Supplied records:
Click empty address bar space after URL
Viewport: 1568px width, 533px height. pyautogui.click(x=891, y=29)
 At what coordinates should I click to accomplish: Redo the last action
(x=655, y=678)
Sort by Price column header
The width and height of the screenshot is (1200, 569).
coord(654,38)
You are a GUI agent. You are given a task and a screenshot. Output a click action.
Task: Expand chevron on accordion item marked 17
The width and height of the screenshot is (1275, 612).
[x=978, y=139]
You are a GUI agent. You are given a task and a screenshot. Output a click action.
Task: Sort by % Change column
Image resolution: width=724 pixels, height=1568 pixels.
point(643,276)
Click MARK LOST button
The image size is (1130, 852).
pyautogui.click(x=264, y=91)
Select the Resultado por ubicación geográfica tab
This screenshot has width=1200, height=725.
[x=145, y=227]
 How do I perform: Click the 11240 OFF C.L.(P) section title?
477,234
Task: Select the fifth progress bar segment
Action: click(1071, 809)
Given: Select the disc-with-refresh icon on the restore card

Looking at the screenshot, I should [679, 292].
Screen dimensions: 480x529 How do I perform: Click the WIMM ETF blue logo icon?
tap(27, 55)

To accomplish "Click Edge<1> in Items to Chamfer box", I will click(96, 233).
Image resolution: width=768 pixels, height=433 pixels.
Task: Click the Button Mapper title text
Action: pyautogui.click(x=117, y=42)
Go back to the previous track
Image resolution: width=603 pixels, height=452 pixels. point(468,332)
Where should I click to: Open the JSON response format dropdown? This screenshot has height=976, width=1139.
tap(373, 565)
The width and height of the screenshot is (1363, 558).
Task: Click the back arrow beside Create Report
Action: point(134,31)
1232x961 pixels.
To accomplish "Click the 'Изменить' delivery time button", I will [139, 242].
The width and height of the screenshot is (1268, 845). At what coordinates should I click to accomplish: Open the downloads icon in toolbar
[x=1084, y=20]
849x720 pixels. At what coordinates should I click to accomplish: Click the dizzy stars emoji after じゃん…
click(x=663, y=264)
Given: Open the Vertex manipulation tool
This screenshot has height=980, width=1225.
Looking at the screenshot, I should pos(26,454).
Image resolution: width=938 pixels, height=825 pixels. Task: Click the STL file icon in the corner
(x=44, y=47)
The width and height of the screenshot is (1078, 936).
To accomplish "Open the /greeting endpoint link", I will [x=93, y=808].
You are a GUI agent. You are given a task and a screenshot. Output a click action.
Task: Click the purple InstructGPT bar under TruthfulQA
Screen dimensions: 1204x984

Exercise goal:
Please set down the entire listing once more, exactly as it stands.

Expected answer:
Click empty address bar space after URL
Viewport: 1568px width, 533px height. pyautogui.click(x=891, y=29)
 At what coordinates should I click to accomplish: Redo the last action
(x=655, y=678)
Sort by Price column header
The width and height of the screenshot is (1200, 569).
coord(654,38)
You are a GUI agent. You are given a task and a screenshot. Output a click action.
Task: Expand chevron on accordion item marked 17
The width and height of the screenshot is (1275, 612).
[x=978, y=139]
You are a GUI agent. You are given a task and a screenshot. Output a click action.
Task: Sort by % Change column
Image resolution: width=724 pixels, height=1568 pixels.
point(643,276)
Click MARK LOST button
The image size is (1130, 852).
pyautogui.click(x=264, y=91)
Select the Resultado por ubicación geográfica tab
This screenshot has width=1200, height=725.
[x=145, y=227]
 How do I perform: Click the 11240 OFF C.L.(P) section title?
477,234
Task: Select the fifth progress bar segment
Action: click(1071, 809)
Given: Select the disc-with-refresh icon on the restore card

Looking at the screenshot, I should [679, 292].
Screen dimensions: 480x529 How do I perform: Click the WIMM ETF blue logo icon?
tap(27, 55)

To accomplish "Click Edge<1> in Items to Chamfer box", I will click(96, 233).
Image resolution: width=768 pixels, height=433 pixels.
Task: Click the Button Mapper title text
Action: pyautogui.click(x=117, y=42)
Go back to the previous track
Image resolution: width=603 pixels, height=452 pixels. point(468,332)
Where should I click to: Open the JSON response format dropdown? This screenshot has height=976, width=1139.
tap(373, 565)
The width and height of the screenshot is (1363, 558).
Task: Click the back arrow beside Create Report
Action: point(134,31)
1232x961 pixels.
To accomplish "Click the 'Изменить' delivery time button", I will [139, 242].
The width and height of the screenshot is (1268, 845). At what coordinates should I click to accomplish: Open the downloads icon in toolbar
[x=1084, y=20]
849x720 pixels. At what coordinates should I click to accomplish: Click the dizzy stars emoji after じゃん…
click(x=663, y=264)
Given: Open the Vertex manipulation tool
This screenshot has height=980, width=1225.
Looking at the screenshot, I should pos(26,454).
Image resolution: width=938 pixels, height=825 pixels. Task: Click the STL file icon in the corner
(x=44, y=47)
The width and height of the screenshot is (1078, 936).
To accomplish "Open the /greeting endpoint link", I will [x=93, y=808].
You are a GUI agent. You are given a task and a screenshot. Output a click action.
Task: Click the purple InstructGPT bar under TruthfulQA
Screen dimensions: 1204x984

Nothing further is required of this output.